Q: Describe your job in three words.

A: Getting things done.

Q: What has been your greatest triumph at Yelp?

A: Getting visibility into how the product is working at the individual order level through post-order feedback and implementing changes to the product to get more feedback. We’ve done a whole lot of iterations on that. We have a graph of the percent of orders we have with feedback and each improvement we’ve done has seen a jump in that percent. The idea is that this feedback will be useful to identify areas for product improvement and provide actionable insights for restaurant owners.

Q: Without revealing any secrets, what are you working on right now?

A: A slew of projects that aim to provide a better experience for Yelp Eat24 users.

Q: It sounds like you’ve accomplished a lot so far. What’s your dream project at Yelp/Eat24?

A: My dream project is making Eat24 more useful around lunchtime. This includes bringing online more restaurant choices but also giving office workers access to a “corporate” lunch product.

Q: Wait, are you saying that the entire Eat24 staff could order 800 burritos at lunch?

A: Not just people in our offices, but every office in major US metro areas. Burritos, sushi rolls, burgers, slices of pizza, cheesesteaks — you name it. It’s a ways off, but definitely on our radar.

Q: What is one of your most memorable moments at Yelp?

A: I really like our quarterly hackathons. One hackathon we built Eat24 for Apple TV. After two long days and some late-night coding, we pulled together a demo and got it to place a real order. We really re-envisioned the product from end to end and got designers, PMs, and engineers together to solve problems from the ground up.

Q: You ditched New York for laid-back California. What’s one of the biggest differences between SF and NYC?

A: People tend to care a lot more about work/life balance here… In NYC people didn’t really have hobbies outside of work and the social life was centered pretty heavily around going out and drinking. In SF it’s much more normal to have a boardgames night or organize a hike for the weekend. People also are very passionate about solving problems through technology.

Q: Sounds like you’ve had some time to take on new hobbies. What does your ideal weekend look like?

A: Grabbing dim sum with friends in the morning, working on hobbies or projects after, jogging along the embarcadero, strength training, and then swinging by a friend’s house to hang out in the evening.

Q: Besides dim sum — I’m obsessed with it too btw — what’s your favorite local business in SF?

A: That’s a tough one. One of the places I frequent a lot is Gott’s Roadside at the Ferry Building. Sometimes I’ll grab a late night bite after running along the Embarcadero because they’re open late. I’ve also gone on weekend mornings, sitting outside to enjoy the SF skyline while listening to live music from the street musicians around there.

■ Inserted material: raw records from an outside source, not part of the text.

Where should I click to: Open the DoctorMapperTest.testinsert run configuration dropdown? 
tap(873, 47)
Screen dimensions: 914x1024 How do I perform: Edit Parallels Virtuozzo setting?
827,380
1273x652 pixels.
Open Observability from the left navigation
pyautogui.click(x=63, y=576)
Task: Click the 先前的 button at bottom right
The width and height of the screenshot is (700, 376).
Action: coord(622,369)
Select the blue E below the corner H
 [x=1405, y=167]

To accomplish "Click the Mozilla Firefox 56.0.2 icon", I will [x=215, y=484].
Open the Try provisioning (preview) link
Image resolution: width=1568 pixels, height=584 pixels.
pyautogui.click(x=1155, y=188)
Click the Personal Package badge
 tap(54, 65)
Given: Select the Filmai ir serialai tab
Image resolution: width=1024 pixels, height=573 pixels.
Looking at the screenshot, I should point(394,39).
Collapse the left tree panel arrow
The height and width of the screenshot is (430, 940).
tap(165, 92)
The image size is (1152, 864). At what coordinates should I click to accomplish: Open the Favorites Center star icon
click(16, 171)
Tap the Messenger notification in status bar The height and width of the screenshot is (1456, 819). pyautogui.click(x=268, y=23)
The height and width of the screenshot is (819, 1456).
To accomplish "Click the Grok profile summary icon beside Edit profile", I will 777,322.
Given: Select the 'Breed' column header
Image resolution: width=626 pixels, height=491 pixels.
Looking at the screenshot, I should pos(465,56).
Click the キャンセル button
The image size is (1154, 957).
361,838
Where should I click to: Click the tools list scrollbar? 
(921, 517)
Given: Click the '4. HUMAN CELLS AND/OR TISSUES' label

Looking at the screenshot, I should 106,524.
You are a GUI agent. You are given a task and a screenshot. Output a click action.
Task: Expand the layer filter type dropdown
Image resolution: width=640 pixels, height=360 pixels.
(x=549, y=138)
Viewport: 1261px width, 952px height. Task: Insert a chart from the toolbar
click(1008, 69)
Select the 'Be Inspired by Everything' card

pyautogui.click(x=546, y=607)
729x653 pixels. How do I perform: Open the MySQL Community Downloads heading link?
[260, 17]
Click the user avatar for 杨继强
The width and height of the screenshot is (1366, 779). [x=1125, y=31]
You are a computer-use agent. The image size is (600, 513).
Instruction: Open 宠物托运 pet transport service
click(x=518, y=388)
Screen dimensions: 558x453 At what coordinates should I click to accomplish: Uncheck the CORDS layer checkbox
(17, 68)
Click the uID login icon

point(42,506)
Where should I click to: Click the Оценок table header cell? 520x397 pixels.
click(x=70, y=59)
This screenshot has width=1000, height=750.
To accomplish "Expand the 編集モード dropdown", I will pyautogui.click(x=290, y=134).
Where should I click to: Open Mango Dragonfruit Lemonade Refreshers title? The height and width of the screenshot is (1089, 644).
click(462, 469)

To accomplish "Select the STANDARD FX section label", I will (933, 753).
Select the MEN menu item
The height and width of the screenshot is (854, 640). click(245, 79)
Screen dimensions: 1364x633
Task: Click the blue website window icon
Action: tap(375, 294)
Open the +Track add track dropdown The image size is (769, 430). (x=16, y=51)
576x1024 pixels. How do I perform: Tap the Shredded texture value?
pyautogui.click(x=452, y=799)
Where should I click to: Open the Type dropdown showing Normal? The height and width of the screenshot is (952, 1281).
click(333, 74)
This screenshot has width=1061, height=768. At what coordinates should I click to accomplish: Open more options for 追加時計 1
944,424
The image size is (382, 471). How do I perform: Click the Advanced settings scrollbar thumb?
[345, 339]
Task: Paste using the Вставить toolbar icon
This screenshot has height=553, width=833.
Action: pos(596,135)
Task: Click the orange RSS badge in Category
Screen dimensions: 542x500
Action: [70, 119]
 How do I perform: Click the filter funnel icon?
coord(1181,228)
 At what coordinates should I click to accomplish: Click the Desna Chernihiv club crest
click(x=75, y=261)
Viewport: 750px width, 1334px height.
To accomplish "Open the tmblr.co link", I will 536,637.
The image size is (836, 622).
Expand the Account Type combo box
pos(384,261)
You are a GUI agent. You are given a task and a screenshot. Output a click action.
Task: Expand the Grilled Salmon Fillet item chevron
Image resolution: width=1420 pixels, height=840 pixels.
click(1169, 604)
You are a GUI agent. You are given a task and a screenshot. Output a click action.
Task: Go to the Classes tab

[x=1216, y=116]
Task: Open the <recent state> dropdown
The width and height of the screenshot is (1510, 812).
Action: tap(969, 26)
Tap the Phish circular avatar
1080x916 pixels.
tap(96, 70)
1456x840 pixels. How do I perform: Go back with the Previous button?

Q: Thanks so much for your time, Fred! Any last words of advice for recent grads or those looking to make a transition to Product Management?

A: Be passionate about the product you’re looking to work on. Think about where the product can be in the 3-6 month range, and also the 2-5 year range. Ideas in the 3-6 month range are incremental improvements that compound over time and are impactful to the business. Thinking in the 2-5 year range is a strategic investment that keeps your business competitive.